The crystalline structure of the complex powder and chemical status of the elements were explored by XRD (Figure S3), XPS (Figure e–g), and EXAFS (Figure h). From XRD data in Figure S3, it can be known that the peaks locating between 20 and 30 come from aniline–HCl and Pt–N.[45] Pt-I has strong peaks in both the red and blue regions while Pt-R has definite peak in the red region. Pt-F only has strong intensity in the blue region. It can be inferred that three complexes have different crystalline structure from XRD pattern. In the XPS, the three Pt–aniline complexes exhibited peaks related to Pt 4f, N 1s, and Cl 2p. The complexes showed higher binding energies for the Pt 4f7/2 (73 eV for Pt-I, 73.2 eV for Pt-F, and 73 eV for Pt-R) and 4f5/2 (76.4 eV for Pt-I, 76.5 eV for Pt-F, and 76.3 eV for Pt-R, respectively) peaks than those of metallic platinum (71.5 eV for Pt 4f7/2 and 74.8 eV for Pt 4f5/2). It is difficult to identify exact peaks in the literature or reported papers that match the observed peaks, but we can know that the peaks are related to the chemicals that consist of platinum, nitrogen, and chlorine from the National Institute of Standards and Technology (NIST, U.S. Department of Commerce) XPS database. The N 1s peak indicates that Pt and N formed a complex by presenting a N 1s peak with a binding energy higher than that appearing at 399.40 eV for aniline. Pt-F and Pt-R exhibited similar shapes for Cl 2p1/2, Cl 2P3/2, and N 1s, while Pt-I exhibited broad peaks that were slightly shifted to lower binding energies. This indicates that the structure of Pt-I differed to those of Pt-F and Pt-R. EXAFS provides important information regarding the structures of the three complexes. Pt–Pt contributions at 2.7 and 2.09 Å were absent in the k3-weighted Fourier transform of EXAFS at the Pt L3 edge for Pt-I, Pt-F, and Pt-R, which strongly indicates that Pt did not exist in the metallic state in the three complexes. On the other hand, prominent shells located at 1.93 and 1.59 Å arose from Pt–Cl and Pt–N, respectively, in Pt-I, Pt-F, and Pt-R demonstrating that nitrogen and chlorine form complexes with platinum. The relative intensity of Pt–N in the three complexes is consistent with the N:Pt ratio obtained from XPS.

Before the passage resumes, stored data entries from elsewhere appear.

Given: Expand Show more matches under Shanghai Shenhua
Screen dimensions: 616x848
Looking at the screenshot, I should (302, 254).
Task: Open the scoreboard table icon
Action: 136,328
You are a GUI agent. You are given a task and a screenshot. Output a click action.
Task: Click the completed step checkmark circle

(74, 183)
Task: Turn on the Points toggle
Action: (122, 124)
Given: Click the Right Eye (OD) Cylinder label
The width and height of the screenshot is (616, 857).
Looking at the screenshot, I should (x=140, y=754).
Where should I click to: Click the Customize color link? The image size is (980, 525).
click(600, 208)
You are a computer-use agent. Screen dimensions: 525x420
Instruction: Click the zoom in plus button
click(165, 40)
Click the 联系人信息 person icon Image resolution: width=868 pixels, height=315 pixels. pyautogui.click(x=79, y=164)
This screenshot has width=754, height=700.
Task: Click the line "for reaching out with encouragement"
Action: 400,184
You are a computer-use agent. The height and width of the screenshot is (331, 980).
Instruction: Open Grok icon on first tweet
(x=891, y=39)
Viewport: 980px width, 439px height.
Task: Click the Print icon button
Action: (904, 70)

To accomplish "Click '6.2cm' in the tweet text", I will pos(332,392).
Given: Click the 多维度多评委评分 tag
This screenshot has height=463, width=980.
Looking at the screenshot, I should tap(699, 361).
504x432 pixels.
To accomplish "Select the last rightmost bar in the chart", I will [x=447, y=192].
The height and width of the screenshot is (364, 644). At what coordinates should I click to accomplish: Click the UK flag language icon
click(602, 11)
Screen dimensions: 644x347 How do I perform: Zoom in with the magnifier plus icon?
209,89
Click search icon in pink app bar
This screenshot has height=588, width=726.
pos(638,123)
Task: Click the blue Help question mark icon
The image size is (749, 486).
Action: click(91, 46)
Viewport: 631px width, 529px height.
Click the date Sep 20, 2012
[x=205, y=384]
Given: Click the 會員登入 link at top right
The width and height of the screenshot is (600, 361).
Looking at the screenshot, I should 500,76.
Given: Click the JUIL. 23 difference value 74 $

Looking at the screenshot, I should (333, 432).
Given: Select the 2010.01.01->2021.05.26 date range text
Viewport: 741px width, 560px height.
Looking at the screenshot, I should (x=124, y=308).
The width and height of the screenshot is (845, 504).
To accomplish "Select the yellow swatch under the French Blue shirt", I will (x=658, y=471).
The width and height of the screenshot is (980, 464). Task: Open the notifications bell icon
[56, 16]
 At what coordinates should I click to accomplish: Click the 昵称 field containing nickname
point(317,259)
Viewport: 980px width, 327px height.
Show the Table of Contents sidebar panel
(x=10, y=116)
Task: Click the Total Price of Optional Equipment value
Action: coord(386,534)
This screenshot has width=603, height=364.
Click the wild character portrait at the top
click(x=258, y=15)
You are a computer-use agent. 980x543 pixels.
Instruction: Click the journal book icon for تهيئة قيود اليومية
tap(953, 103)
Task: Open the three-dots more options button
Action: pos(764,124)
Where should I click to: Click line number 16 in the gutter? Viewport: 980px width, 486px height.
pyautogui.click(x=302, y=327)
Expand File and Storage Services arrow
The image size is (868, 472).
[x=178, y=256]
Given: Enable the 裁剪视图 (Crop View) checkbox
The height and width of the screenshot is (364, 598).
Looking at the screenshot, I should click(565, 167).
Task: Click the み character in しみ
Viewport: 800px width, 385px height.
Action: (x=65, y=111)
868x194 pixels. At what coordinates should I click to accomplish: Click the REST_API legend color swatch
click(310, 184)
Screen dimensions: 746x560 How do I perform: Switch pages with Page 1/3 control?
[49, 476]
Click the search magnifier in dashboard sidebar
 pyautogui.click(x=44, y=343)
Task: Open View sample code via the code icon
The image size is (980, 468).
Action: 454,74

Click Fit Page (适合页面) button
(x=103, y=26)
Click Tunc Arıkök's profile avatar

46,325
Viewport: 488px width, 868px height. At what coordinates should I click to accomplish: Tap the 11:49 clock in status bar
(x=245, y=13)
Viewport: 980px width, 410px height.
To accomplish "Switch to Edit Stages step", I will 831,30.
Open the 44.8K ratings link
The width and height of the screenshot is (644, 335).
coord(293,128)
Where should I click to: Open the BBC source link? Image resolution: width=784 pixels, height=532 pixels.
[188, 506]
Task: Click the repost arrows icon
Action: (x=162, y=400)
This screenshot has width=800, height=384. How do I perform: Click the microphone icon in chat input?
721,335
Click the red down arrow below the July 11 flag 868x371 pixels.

To investigate how the structure and composition of the complexes affected the encapsulation of platinum with a carbon shell, the complexes were pyrolyzed at a high temperature of 900 °C without support. The TEM images in Figures a–c and S4 reveal the effect of the complex status on the structure of the platinum encased in the carbon layer. The size of the platinum particles was inversely proportional to the nitrogen to platinum ratio in the complex, with mean sizes of 4.28, 7.41, and 8.36 nm for Pt-I, Pt-F, and Pt-R, respectively (Figure S5). However, the density of particles was lower in the complex with a high nitrogen to platinum ratio, as shown in the inset images in Figure a–c. Furthermore, the distance between particles was large in Pt-I, while the platinum particles in Pt-F and Pt-R aggregated with one another, to an extent. The increase in the particle size and aggregation of Pt nanoparticles in Pt-F and Pt-R were also supported by the mean crystallite size calculated from XRD (Figure , parts d and e). The XRD results exhibited a more dramatic increase in the crystallite size than that measured by TEM, as the XRD data can reflect the aggregation of particles by average value, while the size obtained from TEM was measured manually. The TEM and XRD data suggest that the growth of platinum nanoparticles could be effectively inhibited by aniline (i.e., carbon shell after the carbonization of aniline) at a high aniline-to-platinum ratio during pyrolysis, as the amount of aniline was sufficient to maintain the distance between particles. Additionally, the status of aniline in Pt-I, Pt-F, and Pt-R affected its role. When aniline was present as a complex with platinum, such as Pt-I, the aggregation of platinum particles was successfully prevented during pyrolysis; however, aggregation occurred in the Pt-F, in which extra aniline was simply mixed with Pt-R, despite the high nitrogen (i.e., aniline) to platinum ratio. The status of platinum was independent of the status of aniline, as it exhibited the same peak position as metallic platinum (74.8 eV for Pt 4f5/2 and 71.5 eV for Pt 4f7/2) after pyrolysis, as shown in Figure f. In particular, the peak shift observed in Figure e disappeared due to the decomposition of the complex at high temperature.

Figure 2

HR-TEM images of (a) Pt-I, (b) Pt-F, and (c) Pt-R pyrolyzed w/o CNF. (d) Mean particle size obtained from TEM and XRD data. (e) XRD patterns and (f) XPS spectra of Pt-I, Pt-F, and Pt-R pyrolyzed w/o CNF.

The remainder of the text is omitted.